Devices used to take blood pressure, temperature, and examine eyes and ears rest on a wall inside of a doctor's office
Credit: REUTERS/Lucas Jackson

Allina Health System has a policy to deny care to patients with unpaid medical debt, The New York Times reports. Documents reviewed by The Times shows that staff are directed to cancel and block further appointments for patients with at least $4,500 in debt. 

The Minnesota USA Expo bid committee was in Paris last week making one last push to bring the 2027 World’s Fair Specialized Expo to Bloomington, Axios writes.

MPR’s Hannah Yang reports that a cemetery in Mankato “has a racial covenant prohibiting non-white people from being buried in specific plots within the cemetery.”

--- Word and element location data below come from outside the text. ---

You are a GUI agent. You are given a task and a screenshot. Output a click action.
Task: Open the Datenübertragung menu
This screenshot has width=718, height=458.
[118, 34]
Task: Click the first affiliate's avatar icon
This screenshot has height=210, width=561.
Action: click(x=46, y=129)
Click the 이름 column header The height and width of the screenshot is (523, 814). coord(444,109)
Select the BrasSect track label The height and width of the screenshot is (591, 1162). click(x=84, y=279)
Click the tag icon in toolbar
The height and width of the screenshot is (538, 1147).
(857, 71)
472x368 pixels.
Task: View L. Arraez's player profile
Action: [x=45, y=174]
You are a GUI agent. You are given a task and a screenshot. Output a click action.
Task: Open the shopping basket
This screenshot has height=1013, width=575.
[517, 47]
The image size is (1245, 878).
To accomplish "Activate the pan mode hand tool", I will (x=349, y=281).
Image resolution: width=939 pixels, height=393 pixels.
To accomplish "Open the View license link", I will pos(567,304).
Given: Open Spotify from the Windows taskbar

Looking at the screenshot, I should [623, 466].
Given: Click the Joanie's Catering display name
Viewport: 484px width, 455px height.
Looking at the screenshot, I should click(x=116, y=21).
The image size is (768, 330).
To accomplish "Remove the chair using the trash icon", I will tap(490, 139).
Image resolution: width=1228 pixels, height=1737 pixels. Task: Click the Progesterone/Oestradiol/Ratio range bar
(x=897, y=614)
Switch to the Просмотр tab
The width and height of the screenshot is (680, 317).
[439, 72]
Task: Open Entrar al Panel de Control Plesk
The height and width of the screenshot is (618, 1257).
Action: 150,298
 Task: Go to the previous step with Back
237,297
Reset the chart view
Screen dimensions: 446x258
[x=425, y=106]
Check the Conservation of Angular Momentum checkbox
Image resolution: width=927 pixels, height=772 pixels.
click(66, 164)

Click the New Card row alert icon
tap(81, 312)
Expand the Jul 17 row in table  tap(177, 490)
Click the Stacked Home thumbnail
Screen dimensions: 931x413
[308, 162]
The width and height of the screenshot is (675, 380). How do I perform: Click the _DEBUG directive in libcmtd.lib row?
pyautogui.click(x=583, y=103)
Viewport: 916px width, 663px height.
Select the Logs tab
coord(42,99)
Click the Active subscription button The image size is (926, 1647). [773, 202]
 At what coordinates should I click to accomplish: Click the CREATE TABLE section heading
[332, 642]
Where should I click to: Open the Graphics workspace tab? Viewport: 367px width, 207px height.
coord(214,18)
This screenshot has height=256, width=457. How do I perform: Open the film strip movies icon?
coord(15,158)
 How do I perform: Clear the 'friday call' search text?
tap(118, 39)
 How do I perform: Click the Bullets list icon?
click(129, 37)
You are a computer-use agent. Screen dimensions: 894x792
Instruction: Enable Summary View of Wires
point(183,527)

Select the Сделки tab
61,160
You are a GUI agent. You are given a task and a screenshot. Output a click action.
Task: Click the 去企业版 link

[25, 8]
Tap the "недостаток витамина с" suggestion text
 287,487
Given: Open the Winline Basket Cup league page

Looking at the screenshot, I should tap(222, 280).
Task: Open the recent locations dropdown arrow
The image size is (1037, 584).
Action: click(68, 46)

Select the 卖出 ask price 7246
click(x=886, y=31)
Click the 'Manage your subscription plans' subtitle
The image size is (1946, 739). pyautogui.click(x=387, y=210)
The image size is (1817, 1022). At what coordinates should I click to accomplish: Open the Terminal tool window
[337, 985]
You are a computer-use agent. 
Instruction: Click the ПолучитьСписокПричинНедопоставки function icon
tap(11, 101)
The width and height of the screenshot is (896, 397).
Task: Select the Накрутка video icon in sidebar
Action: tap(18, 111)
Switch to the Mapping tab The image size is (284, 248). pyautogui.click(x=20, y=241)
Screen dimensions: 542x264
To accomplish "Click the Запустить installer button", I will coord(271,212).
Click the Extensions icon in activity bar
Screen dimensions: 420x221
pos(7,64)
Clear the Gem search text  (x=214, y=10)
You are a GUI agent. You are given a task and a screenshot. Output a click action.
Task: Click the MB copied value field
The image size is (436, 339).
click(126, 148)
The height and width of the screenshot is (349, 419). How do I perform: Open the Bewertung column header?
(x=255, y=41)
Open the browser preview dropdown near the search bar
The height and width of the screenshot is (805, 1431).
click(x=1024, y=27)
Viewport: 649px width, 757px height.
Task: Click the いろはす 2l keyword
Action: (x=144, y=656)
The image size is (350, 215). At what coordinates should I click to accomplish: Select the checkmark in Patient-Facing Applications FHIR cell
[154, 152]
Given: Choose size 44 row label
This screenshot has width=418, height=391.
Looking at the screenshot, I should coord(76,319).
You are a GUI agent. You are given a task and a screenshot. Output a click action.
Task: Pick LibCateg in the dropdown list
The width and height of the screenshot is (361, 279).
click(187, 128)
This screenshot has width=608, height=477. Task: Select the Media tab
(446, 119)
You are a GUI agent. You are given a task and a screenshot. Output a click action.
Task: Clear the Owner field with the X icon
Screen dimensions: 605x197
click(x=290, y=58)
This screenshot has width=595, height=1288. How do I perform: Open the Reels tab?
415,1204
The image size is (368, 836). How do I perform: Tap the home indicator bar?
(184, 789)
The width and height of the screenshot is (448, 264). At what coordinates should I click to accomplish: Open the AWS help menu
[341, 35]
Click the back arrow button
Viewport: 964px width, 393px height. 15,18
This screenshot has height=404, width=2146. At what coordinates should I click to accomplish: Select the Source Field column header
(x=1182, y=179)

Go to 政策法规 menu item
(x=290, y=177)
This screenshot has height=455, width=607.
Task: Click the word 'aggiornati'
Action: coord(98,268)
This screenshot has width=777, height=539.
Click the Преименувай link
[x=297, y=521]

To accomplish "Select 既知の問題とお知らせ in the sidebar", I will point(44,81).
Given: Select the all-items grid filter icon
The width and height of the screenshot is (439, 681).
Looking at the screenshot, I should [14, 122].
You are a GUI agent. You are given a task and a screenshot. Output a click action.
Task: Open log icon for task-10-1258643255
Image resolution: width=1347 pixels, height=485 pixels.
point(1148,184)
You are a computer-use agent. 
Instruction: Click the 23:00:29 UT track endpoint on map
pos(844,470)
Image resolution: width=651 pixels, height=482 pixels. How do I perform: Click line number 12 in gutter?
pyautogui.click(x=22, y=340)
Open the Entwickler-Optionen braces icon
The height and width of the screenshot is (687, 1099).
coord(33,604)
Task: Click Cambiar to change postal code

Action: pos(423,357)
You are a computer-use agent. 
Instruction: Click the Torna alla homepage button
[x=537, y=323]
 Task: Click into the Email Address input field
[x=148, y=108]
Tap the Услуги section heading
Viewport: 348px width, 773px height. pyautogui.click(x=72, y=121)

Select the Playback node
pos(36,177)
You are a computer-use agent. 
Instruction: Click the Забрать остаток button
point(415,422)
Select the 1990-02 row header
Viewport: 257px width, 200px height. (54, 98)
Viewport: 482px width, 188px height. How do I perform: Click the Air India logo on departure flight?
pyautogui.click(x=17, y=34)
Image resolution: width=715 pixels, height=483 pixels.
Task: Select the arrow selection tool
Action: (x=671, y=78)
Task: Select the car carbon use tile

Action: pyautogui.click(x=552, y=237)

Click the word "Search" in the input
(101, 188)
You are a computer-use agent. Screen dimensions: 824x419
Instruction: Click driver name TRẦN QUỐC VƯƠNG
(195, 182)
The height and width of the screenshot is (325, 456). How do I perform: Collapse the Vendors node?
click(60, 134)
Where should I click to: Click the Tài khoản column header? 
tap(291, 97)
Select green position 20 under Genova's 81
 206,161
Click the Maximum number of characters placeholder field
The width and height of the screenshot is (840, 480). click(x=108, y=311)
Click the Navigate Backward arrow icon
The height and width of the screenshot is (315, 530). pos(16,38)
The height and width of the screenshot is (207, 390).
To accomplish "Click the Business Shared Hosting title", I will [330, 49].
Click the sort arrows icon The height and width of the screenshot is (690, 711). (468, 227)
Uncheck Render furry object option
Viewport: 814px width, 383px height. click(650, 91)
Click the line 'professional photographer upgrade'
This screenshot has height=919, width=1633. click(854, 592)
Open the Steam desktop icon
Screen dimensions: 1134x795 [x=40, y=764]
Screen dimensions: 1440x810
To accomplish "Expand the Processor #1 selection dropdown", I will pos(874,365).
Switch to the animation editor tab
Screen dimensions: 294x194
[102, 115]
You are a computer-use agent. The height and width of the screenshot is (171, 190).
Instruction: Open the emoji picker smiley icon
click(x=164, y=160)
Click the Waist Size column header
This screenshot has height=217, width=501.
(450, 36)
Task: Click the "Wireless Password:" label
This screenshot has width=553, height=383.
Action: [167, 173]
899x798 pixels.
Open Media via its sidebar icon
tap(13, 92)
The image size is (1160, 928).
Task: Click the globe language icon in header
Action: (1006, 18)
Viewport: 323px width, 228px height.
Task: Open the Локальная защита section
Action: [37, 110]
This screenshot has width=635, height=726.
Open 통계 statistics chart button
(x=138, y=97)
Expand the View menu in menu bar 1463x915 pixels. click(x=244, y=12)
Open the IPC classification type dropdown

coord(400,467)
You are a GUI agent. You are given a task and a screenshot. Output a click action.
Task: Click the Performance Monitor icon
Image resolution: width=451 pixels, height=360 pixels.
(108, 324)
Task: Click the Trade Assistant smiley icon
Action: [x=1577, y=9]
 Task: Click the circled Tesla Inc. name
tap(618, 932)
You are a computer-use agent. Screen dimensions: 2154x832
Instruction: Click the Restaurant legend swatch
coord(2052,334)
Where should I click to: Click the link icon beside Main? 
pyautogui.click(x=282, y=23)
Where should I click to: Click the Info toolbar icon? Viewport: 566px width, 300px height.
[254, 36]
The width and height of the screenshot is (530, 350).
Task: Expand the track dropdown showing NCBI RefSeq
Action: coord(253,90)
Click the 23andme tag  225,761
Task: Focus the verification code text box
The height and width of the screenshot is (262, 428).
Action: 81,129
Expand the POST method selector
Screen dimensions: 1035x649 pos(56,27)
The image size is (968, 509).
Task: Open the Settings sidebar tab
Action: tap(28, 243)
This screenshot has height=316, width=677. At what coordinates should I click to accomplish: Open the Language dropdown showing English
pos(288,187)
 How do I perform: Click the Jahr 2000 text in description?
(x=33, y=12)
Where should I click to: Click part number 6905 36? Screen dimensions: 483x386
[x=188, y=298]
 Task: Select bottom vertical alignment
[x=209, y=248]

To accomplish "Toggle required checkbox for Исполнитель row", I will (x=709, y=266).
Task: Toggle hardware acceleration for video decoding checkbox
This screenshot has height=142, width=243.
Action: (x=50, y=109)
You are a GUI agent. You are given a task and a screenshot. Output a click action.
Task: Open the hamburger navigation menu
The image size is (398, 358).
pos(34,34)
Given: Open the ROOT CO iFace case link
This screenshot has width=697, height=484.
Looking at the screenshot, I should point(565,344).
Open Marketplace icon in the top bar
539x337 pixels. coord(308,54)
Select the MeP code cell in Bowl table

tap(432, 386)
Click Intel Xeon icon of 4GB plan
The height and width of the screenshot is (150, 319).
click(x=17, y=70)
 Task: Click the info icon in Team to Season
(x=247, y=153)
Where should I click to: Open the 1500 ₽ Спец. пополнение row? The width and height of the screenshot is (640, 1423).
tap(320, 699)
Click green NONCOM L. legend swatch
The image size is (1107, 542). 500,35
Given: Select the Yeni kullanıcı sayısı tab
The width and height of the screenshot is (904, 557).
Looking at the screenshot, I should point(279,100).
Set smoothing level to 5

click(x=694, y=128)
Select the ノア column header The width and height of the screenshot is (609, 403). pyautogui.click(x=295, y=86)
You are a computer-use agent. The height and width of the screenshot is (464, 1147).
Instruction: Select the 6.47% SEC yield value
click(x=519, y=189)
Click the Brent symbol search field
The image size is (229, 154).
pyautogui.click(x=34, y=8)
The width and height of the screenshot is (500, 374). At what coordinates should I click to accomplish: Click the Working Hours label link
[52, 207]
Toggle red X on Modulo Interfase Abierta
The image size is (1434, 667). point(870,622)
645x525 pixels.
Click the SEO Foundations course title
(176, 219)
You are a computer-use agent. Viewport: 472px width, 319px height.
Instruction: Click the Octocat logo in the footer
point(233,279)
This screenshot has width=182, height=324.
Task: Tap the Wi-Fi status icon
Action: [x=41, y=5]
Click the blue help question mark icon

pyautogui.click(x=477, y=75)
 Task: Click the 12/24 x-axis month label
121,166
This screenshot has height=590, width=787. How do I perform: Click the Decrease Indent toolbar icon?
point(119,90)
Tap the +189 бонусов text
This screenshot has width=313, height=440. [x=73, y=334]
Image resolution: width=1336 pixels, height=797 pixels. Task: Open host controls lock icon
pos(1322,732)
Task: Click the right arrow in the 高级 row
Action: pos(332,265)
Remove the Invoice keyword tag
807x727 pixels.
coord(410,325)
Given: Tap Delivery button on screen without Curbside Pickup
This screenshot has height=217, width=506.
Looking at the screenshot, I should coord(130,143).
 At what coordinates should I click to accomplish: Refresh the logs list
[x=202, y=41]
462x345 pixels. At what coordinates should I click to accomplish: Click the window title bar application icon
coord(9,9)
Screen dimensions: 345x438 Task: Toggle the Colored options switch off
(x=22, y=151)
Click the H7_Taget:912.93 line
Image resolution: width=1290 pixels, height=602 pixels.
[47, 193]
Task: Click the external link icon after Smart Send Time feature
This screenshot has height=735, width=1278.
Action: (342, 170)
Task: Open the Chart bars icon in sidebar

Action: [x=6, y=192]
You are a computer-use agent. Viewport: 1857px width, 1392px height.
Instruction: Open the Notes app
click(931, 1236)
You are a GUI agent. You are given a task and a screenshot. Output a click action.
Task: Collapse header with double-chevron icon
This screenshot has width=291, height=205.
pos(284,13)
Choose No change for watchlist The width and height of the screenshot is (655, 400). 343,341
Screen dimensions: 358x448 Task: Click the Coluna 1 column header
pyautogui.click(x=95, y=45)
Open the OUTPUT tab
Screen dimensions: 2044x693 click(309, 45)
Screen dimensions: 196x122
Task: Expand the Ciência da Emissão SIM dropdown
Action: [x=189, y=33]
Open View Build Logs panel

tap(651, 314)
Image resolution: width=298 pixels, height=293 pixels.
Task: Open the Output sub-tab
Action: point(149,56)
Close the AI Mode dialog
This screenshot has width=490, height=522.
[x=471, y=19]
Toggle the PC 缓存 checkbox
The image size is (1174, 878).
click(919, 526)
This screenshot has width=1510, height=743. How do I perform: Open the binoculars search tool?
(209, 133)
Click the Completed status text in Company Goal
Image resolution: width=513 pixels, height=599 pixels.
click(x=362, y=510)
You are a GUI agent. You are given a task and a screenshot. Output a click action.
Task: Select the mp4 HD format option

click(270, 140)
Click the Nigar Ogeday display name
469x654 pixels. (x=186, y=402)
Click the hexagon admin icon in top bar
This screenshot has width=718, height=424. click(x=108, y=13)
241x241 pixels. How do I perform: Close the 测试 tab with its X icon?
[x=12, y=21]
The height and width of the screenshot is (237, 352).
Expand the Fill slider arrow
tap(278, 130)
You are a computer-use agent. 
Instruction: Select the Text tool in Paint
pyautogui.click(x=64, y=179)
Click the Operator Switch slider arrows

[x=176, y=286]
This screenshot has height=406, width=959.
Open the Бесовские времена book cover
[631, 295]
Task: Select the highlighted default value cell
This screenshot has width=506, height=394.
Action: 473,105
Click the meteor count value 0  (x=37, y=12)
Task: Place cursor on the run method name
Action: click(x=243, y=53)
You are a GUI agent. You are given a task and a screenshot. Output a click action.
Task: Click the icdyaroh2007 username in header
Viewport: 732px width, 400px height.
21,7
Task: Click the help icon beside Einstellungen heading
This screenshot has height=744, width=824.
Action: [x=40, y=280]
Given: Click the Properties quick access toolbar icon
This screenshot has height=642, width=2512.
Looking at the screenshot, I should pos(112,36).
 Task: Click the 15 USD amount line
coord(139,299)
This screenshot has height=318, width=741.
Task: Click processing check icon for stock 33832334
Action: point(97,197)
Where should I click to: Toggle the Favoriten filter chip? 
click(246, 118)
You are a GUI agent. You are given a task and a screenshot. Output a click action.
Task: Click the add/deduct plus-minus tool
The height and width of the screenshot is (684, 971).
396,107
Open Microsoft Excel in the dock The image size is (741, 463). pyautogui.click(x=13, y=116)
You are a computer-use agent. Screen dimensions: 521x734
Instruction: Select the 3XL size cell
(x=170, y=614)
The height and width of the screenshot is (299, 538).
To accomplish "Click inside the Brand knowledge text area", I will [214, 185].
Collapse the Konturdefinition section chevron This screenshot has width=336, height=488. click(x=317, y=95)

Female athletes from Cambridge-Isanti High School have been removed from the roster ahead of this weekend’s state track tournament due to a clerical error, Fox9’s Mary McGuire says.

KTTC writes that an Austin Public School employee has been terminated following an investigation into a sexual harassment complaint

Newport Elementary will remain open after pushback from parents, Sahan Journal’s Becky Z. Dernbach writes. The school was the most diverse in the South Washington County School District.

Also from Fox9, a driver going the wrong direction caused a fatal crash early Thursday morning. 

Bang Brewing’s taproom, “The Bin”, has been named one of the top five unique places to drink in the U.S., Bring Me The News reports. The St. Paul taproom is interestingly located inside of a grain bin.

June is the last month to enjoy the cuts from Lowry Hill Meats, Joy Summers with the Star Tribune writes. The Minneapolis butcher shop will close shop on June 30.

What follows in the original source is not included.